--- Data shown Enclosed Below ---

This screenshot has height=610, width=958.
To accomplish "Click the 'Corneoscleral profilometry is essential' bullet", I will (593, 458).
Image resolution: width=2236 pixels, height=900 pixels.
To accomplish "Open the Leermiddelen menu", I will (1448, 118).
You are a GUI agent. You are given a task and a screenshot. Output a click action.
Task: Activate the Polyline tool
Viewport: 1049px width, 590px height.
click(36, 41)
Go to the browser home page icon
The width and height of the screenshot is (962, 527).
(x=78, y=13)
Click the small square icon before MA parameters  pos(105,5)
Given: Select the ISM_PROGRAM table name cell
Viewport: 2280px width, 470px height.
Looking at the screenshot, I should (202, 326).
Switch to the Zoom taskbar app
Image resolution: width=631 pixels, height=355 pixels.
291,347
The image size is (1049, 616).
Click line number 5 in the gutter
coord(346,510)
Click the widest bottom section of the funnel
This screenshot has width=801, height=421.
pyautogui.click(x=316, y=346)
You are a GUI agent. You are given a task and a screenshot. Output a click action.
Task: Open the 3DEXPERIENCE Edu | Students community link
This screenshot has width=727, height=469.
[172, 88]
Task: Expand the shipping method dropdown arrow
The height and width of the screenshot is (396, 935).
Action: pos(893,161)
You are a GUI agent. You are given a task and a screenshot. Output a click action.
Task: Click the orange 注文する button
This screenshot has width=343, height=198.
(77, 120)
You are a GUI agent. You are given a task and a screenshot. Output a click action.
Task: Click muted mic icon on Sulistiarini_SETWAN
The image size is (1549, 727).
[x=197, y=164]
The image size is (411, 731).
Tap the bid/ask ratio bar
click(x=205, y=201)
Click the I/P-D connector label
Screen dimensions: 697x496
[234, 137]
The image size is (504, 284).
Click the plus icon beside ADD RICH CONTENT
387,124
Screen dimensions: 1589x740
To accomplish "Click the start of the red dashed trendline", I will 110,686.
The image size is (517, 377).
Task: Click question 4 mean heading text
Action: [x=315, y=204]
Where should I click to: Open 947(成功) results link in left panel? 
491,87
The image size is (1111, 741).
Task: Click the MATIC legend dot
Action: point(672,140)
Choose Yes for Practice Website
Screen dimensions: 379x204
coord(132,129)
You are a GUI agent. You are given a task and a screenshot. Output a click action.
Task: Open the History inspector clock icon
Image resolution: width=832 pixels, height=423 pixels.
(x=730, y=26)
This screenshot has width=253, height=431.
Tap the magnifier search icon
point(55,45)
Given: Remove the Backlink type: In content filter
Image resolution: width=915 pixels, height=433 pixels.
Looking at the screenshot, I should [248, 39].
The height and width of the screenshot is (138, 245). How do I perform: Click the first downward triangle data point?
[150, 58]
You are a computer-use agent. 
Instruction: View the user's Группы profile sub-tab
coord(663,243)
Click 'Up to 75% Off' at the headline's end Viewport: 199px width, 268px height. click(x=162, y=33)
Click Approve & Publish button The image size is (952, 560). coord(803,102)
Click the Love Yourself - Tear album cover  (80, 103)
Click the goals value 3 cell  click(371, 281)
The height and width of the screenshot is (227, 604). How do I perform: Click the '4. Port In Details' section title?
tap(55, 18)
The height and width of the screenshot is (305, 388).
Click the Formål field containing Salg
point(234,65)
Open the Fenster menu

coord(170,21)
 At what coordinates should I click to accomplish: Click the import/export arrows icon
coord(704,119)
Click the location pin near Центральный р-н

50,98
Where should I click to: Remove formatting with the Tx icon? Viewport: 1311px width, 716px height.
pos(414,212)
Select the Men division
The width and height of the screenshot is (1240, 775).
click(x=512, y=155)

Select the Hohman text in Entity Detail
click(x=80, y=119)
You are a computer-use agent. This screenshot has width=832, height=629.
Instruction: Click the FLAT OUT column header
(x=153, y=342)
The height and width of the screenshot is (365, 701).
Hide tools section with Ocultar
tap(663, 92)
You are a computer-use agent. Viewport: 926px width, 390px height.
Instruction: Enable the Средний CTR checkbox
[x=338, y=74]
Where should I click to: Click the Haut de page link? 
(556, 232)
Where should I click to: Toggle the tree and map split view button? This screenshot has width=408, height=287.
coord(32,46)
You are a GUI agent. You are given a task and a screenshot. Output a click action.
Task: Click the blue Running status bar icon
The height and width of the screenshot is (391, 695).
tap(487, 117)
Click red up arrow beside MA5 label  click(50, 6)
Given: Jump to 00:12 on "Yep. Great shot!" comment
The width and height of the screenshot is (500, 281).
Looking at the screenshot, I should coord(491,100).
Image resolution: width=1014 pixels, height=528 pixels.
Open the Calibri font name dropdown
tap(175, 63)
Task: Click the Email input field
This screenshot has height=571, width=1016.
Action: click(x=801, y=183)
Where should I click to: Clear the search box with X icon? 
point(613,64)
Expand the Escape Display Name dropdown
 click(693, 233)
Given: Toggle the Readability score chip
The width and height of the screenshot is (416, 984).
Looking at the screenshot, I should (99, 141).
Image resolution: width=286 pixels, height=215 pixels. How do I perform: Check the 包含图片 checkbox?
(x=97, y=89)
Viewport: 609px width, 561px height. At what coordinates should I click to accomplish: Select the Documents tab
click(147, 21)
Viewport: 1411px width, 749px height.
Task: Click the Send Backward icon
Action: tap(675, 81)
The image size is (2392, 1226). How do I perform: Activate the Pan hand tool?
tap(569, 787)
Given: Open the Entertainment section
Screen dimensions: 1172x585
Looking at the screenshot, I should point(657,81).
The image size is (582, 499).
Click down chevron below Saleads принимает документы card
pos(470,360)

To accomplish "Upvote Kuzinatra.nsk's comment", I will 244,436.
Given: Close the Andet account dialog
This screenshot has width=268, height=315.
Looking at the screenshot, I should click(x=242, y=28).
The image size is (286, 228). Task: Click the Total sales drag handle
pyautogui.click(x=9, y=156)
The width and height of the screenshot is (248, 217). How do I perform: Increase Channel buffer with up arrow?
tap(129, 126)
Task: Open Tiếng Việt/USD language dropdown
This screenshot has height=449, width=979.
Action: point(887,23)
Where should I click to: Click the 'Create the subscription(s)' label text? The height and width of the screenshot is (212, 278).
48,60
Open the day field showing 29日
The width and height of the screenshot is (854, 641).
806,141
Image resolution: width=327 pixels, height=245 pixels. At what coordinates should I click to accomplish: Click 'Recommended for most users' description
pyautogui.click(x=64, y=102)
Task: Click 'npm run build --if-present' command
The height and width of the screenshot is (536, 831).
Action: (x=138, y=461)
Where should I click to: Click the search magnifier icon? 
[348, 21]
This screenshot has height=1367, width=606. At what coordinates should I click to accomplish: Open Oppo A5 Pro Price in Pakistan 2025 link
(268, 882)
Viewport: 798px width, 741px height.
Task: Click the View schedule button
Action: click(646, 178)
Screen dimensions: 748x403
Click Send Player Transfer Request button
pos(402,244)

--- End of Enclosed Data shown ---

### Problem statement
Repeat the entries exactly as they appear.

### Problem solution
This screenshot has height=610, width=958.
To accomplish "Click the 'Corneoscleral profilometry is essential' bullet", I will (593, 458).
Image resolution: width=2236 pixels, height=900 pixels.
To accomplish "Open the Leermiddelen menu", I will (1448, 118).
You are a GUI agent. You are given a task and a screenshot. Output a click action.
Task: Activate the Polyline tool
Viewport: 1049px width, 590px height.
click(36, 41)
Go to the browser home page icon
The width and height of the screenshot is (962, 527).
(x=78, y=13)
Click the small square icon before MA parameters  pos(105,5)
Given: Select the ISM_PROGRAM table name cell
Viewport: 2280px width, 470px height.
Looking at the screenshot, I should (202, 326).
Switch to the Zoom taskbar app
Image resolution: width=631 pixels, height=355 pixels.
291,347
The image size is (1049, 616).
Click line number 5 in the gutter
coord(346,510)
Click the widest bottom section of the funnel
This screenshot has width=801, height=421.
pyautogui.click(x=316, y=346)
You are a GUI agent. You are given a task and a screenshot. Output a click action.
Task: Open the 3DEXPERIENCE Edu | Students community link
This screenshot has width=727, height=469.
[172, 88]
Task: Expand the shipping method dropdown arrow
The height and width of the screenshot is (396, 935).
Action: pos(893,161)
You are a GUI agent. You are given a task and a screenshot. Output a click action.
Task: Click the orange 注文する button
This screenshot has width=343, height=198.
(77, 120)
You are a GUI agent. You are given a task and a screenshot. Output a click action.
Task: Click muted mic icon on Sulistiarini_SETWAN
The image size is (1549, 727).
[x=197, y=164]
The image size is (411, 731).
Tap the bid/ask ratio bar
click(x=205, y=201)
Click the I/P-D connector label
Screen dimensions: 697x496
[234, 137]
The image size is (504, 284).
Click the plus icon beside ADD RICH CONTENT
387,124
Screen dimensions: 1589x740
To accomplish "Click the start of the red dashed trendline", I will 110,686.
The image size is (517, 377).
Task: Click question 4 mean heading text
Action: [x=315, y=204]
Where should I click to: Open 947(成功) results link in left panel? 
491,87
The image size is (1111, 741).
Task: Click the MATIC legend dot
Action: point(672,140)
Choose Yes for Practice Website
Screen dimensions: 379x204
coord(132,129)
You are a GUI agent. You are given a task and a screenshot. Output a click action.
Task: Open the History inspector clock icon
Image resolution: width=832 pixels, height=423 pixels.
(x=730, y=26)
This screenshot has width=253, height=431.
Tap the magnifier search icon
point(55,45)
Given: Remove the Backlink type: In content filter
Image resolution: width=915 pixels, height=433 pixels.
Looking at the screenshot, I should [248, 39].
The height and width of the screenshot is (138, 245). How do I perform: Click the first downward triangle data point?
[150, 58]
You are a computer-use agent. 
Instruction: View the user's Группы profile sub-tab
coord(663,243)
Click 'Up to 75% Off' at the headline's end Viewport: 199px width, 268px height. click(x=162, y=33)
Click Approve & Publish button The image size is (952, 560). coord(803,102)
Click the Love Yourself - Tear album cover  (80, 103)
Click the goals value 3 cell  click(371, 281)
The height and width of the screenshot is (227, 604). How do I perform: Click the '4. Port In Details' section title?
tap(55, 18)
The height and width of the screenshot is (305, 388).
Click the Formål field containing Salg
point(234,65)
Open the Fenster menu

coord(170,21)
 At what coordinates should I click to accomplish: Click the import/export arrows icon
coord(704,119)
Click the location pin near Центральный р-н

50,98
Where should I click to: Remove formatting with the Tx icon? Viewport: 1311px width, 716px height.
pos(414,212)
Select the Men division
The width and height of the screenshot is (1240, 775).
click(x=512, y=155)

Select the Hohman text in Entity Detail
click(x=80, y=119)
You are a computer-use agent. This screenshot has width=832, height=629.
Instruction: Click the FLAT OUT column header
(x=153, y=342)
The height and width of the screenshot is (365, 701).
Hide tools section with Ocultar
tap(663, 92)
You are a computer-use agent. Viewport: 926px width, 390px height.
Instruction: Enable the Средний CTR checkbox
[x=338, y=74]
Where should I click to: Click the Haut de page link? 
(556, 232)
Where should I click to: Toggle the tree and map split view button? This screenshot has width=408, height=287.
coord(32,46)
You are a GUI agent. You are given a task and a screenshot. Output a click action.
Task: Click the blue Running status bar icon
The height and width of the screenshot is (391, 695).
tap(487, 117)
Click red up arrow beside MA5 label  click(50, 6)
Given: Jump to 00:12 on "Yep. Great shot!" comment
The width and height of the screenshot is (500, 281).
Looking at the screenshot, I should coord(491,100).
Image resolution: width=1014 pixels, height=528 pixels.
Open the Calibri font name dropdown
tap(175, 63)
Task: Click the Email input field
This screenshot has height=571, width=1016.
Action: click(x=801, y=183)
Where should I click to: Clear the search box with X icon? 
point(613,64)
Expand the Escape Display Name dropdown
 click(693, 233)
Given: Toggle the Readability score chip
The width and height of the screenshot is (416, 984).
Looking at the screenshot, I should (99, 141).
Image resolution: width=286 pixels, height=215 pixels. How do I perform: Check the 包含图片 checkbox?
(x=97, y=89)
Viewport: 609px width, 561px height. At what coordinates should I click to accomplish: Select the Documents tab
click(147, 21)
Viewport: 1411px width, 749px height.
Task: Click the Send Backward icon
Action: tap(675, 81)
The image size is (2392, 1226). How do I perform: Activate the Pan hand tool?
tap(569, 787)
Given: Open the Entertainment section
Screen dimensions: 1172x585
Looking at the screenshot, I should point(657,81).
The image size is (582, 499).
Click down chevron below Saleads принимает документы card
pos(470,360)

To accomplish "Upvote Kuzinatra.nsk's comment", I will 244,436.
Given: Close the Andet account dialog
This screenshot has width=268, height=315.
Looking at the screenshot, I should click(x=242, y=28).
The image size is (286, 228). Task: Click the Total sales drag handle
pyautogui.click(x=9, y=156)
The width and height of the screenshot is (248, 217). How do I perform: Increase Channel buffer with up arrow?
tap(129, 126)
Task: Open Tiếng Việt/USD language dropdown
This screenshot has height=449, width=979.
Action: point(887,23)
Where should I click to: Click the 'Create the subscription(s)' label text? The height and width of the screenshot is (212, 278).
48,60
Open the day field showing 29日
The width and height of the screenshot is (854, 641).
806,141
Image resolution: width=327 pixels, height=245 pixels. At what coordinates should I click to accomplish: Click 'Recommended for most users' description
pyautogui.click(x=64, y=102)
Task: Click 'npm run build --if-present' command
The height and width of the screenshot is (536, 831).
Action: (x=138, y=461)
Where should I click to: Click the search magnifier icon? 
[348, 21]
This screenshot has height=1367, width=606. At what coordinates should I click to accomplish: Open Oppo A5 Pro Price in Pakistan 2025 link
(268, 882)
Viewport: 798px width, 741px height.
Task: Click the View schedule button
Action: click(646, 178)
Screen dimensions: 748x403
Click Send Player Transfer Request button
pos(402,244)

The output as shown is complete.